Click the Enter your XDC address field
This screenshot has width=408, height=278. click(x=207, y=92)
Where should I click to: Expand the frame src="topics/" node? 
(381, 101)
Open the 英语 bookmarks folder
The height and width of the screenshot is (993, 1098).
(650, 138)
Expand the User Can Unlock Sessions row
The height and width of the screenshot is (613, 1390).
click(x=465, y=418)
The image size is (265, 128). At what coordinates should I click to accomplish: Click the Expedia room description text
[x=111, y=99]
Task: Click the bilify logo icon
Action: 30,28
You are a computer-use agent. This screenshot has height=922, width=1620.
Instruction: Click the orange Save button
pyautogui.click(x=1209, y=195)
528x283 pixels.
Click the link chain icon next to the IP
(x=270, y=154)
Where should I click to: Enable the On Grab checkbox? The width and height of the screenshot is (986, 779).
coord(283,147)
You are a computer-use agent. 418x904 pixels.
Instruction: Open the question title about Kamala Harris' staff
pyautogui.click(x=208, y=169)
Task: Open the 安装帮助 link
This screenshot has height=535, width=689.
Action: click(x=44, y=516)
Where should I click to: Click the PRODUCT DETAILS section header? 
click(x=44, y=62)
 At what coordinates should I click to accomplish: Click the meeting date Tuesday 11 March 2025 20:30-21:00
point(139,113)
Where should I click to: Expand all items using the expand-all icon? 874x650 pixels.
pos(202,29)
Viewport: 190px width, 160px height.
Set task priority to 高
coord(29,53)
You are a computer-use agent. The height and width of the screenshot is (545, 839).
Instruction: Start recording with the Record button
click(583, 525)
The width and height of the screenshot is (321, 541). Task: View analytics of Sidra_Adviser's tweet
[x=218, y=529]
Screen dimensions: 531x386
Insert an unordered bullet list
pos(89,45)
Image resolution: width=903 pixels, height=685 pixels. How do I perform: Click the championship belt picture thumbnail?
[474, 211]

=====

■ PROBLEM TO WORK ON ■
Find every line of the data that holds the string "computer", then say how many there are and nothing else.

■ EXPECTED ANSWER ■
3